Pela 2ª semana consecutiva, região de São Leopoldo recebe Alerta de nível mais elevado de contaminação da Covid

2 de fevereiro de 2022 - 08:41

O Gabinete de Crise decidiu, em reunião realizada ontem, emitir Alerta, pela segunda semana consecutiva, para São Leopoldo e demais município do Estado que fazem parte das 21 regiões Covid do Sistema 3As de Monitoramento, responsável pelo gerenciamento da pandemia no Rio Grande do Sul. O Estado apresenta o nível mais elevado de contaminação desde o início da pandemia. Todas as regiões alcançaram o maior nível de incidência semanal, o que indica o risco de contágio generalizado em todo o RS.

Assim como se observa a elevação do contágio ao longo do mês, o número de óbitos também apresentou aumento, passando de 35 óbitos semanais ao fim de 2021 para 232 óbitos registrados na última semana de janeiro.
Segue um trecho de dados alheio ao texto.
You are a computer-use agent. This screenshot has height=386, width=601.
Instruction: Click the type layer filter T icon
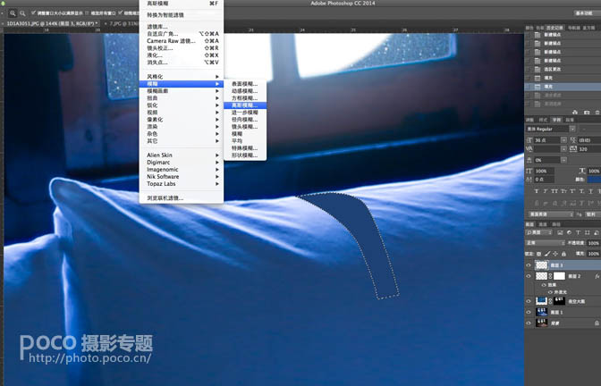pyautogui.click(x=578, y=232)
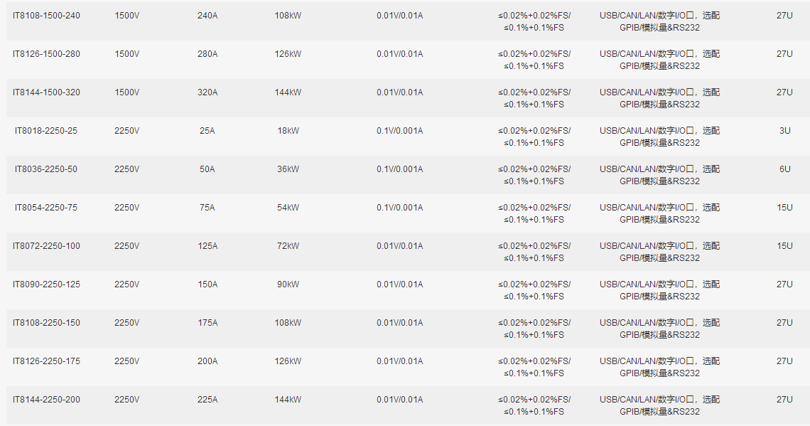Select the IT8090-2250-125 model cell
The image size is (810, 426).
pos(46,284)
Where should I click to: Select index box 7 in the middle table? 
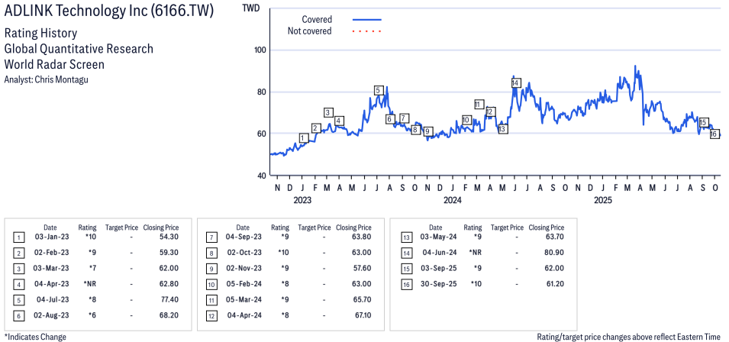[211, 237]
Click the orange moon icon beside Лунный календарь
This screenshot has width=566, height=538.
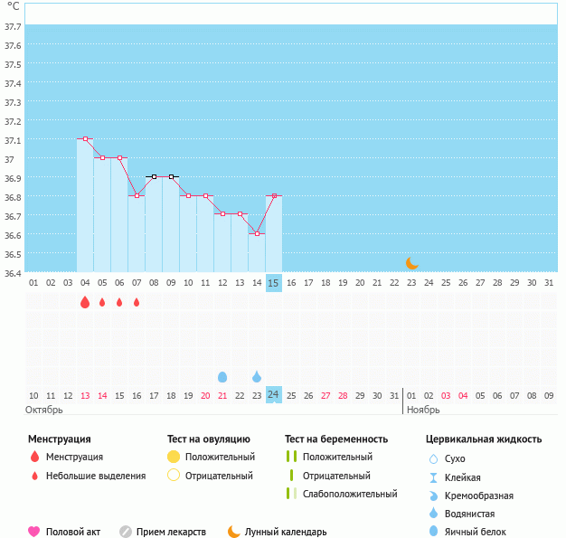click(234, 532)
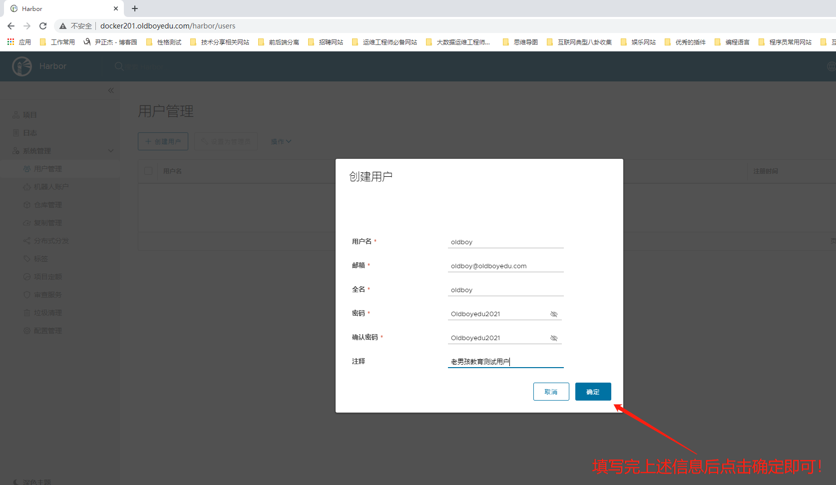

Com isso, a taxa de mortalidade semanal se equipara aos níveis de agosto de 2021.

Na ocupação de leitos clínicos, em 30 dias, o número de internados no Estado passou de 269, entre confirmados e suspeitos, para 1.748. Esse ciclo de elevação só não supera a variação e a velocidade de crescimento do ciclo de março de 2021. No entanto, o aumento já é superior aos demais três ciclos de aumento (junho e julho de 2020, novembro e dezembro de 2020 e de maio de 2021). Em janeiro, houve média de 47,7 internados a mais em leitos clínicos por dia.

Também foi registrada elevação no número de internados em UTIs em todo o Estado, passando de 243 para 639 pacientes, entre suspeitos e confirmados. Com isso, a ocupação das UTIs passou de 48,5% para 61% ao longo do mês, retornando aos níveis de agosto de 2021.

A elevação de casos confirmados em 2022 repercutiu de forma moderada sobre os indicadores de internações em leitos clínicos, em UTIs e em óbitos, quando comparado a outros momentos da pandemia. Caso fosse aplicada a mesma letalidade aparente observada em março de 2021 sobre o número de casos observados em janeiro de 2022, o total de óbitos poderia superar 11 mil pessoas no Estado apenas neste último mês.

Com o avanço da vacinação, o número de óbitos, apesar da elevação, alcançou 412 vítimas. A imunização sobre as faixas etárias a partir de cinco anos, incluindo especialmente a dose de reforço para garantir maior imunidade, se mostra importante para reduzir a proporção de casos graves ocasionados pelo altíssimo contágio corrente.